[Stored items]
== Segment start ==
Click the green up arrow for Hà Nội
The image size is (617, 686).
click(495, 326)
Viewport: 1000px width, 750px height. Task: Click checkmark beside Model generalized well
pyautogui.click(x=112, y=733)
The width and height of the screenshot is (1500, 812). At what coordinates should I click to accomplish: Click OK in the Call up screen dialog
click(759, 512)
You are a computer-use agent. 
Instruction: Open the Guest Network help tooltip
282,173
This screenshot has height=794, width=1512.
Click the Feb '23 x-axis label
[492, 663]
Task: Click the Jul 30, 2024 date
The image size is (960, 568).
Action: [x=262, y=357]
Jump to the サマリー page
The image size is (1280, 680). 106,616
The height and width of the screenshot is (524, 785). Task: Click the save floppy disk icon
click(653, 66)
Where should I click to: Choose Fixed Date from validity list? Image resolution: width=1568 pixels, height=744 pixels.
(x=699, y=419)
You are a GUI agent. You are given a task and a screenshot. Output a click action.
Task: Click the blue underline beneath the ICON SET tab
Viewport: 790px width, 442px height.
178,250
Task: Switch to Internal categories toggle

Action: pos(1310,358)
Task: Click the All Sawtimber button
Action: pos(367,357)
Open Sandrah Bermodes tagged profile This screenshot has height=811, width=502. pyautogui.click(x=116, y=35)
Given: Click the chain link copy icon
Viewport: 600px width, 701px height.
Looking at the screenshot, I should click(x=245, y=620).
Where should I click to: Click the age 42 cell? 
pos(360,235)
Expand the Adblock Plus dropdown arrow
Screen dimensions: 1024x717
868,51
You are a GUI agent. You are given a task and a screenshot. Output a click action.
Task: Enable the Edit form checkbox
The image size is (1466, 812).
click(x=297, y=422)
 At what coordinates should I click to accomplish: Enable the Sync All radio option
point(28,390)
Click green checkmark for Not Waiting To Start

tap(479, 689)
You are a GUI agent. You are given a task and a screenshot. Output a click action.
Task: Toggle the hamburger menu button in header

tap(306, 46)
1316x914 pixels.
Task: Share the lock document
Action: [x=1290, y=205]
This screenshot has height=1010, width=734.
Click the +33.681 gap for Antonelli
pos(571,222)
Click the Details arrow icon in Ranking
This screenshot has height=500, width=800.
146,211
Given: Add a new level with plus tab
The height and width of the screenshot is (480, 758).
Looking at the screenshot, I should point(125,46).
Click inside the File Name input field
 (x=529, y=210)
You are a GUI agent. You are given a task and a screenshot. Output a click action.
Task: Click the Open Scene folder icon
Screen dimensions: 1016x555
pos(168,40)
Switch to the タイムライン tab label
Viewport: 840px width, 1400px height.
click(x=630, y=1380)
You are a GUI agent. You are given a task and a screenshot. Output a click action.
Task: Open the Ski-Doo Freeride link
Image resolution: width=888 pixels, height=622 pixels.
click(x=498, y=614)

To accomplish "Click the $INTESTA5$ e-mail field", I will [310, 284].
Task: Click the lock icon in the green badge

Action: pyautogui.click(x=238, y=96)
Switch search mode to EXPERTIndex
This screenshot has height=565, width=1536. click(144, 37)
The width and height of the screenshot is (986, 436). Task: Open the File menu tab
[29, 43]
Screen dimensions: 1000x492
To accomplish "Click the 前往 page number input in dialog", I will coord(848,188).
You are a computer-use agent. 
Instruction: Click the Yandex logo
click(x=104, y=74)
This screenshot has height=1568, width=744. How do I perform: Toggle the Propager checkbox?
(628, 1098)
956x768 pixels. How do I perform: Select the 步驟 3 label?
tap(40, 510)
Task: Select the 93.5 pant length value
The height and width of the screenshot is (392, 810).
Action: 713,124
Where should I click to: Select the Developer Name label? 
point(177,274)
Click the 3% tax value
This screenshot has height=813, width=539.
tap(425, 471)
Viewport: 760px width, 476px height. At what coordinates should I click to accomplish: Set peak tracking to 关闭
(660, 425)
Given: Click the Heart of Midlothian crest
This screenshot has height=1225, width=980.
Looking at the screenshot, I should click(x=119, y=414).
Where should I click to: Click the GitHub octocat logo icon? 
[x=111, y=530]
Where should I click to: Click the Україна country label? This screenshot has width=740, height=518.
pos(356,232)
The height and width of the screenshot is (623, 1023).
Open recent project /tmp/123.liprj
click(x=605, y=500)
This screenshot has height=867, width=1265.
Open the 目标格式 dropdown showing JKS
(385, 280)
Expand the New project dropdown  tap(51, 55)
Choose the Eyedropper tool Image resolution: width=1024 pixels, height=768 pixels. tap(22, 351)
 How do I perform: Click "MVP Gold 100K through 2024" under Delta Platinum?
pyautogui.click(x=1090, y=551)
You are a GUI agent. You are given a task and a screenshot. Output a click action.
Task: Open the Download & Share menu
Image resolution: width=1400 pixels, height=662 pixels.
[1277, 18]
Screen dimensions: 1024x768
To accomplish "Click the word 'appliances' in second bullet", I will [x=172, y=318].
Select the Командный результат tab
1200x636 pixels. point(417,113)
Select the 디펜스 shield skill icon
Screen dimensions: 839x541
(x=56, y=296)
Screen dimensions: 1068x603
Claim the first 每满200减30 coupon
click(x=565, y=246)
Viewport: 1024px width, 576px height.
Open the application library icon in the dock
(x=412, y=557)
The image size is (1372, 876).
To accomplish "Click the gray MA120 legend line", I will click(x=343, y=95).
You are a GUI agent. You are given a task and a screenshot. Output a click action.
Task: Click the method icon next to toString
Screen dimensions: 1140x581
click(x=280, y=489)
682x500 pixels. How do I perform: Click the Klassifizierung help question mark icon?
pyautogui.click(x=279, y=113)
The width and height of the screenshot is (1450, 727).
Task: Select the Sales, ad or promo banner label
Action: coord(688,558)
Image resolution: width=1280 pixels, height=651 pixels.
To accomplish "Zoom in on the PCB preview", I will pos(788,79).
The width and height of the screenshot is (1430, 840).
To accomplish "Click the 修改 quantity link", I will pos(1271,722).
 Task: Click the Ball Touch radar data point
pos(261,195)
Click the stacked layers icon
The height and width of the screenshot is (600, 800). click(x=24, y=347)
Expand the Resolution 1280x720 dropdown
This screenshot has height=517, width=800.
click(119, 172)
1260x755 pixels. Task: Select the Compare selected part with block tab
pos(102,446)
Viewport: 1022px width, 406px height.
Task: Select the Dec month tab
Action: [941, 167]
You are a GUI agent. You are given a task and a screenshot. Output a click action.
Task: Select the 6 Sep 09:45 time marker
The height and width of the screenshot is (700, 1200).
== Segment end ==
INSTRUCTIONS TO FOLLOW: How many lines of the records contain the string "link"? Respond with the number alone.

RESPONSE AREA: 3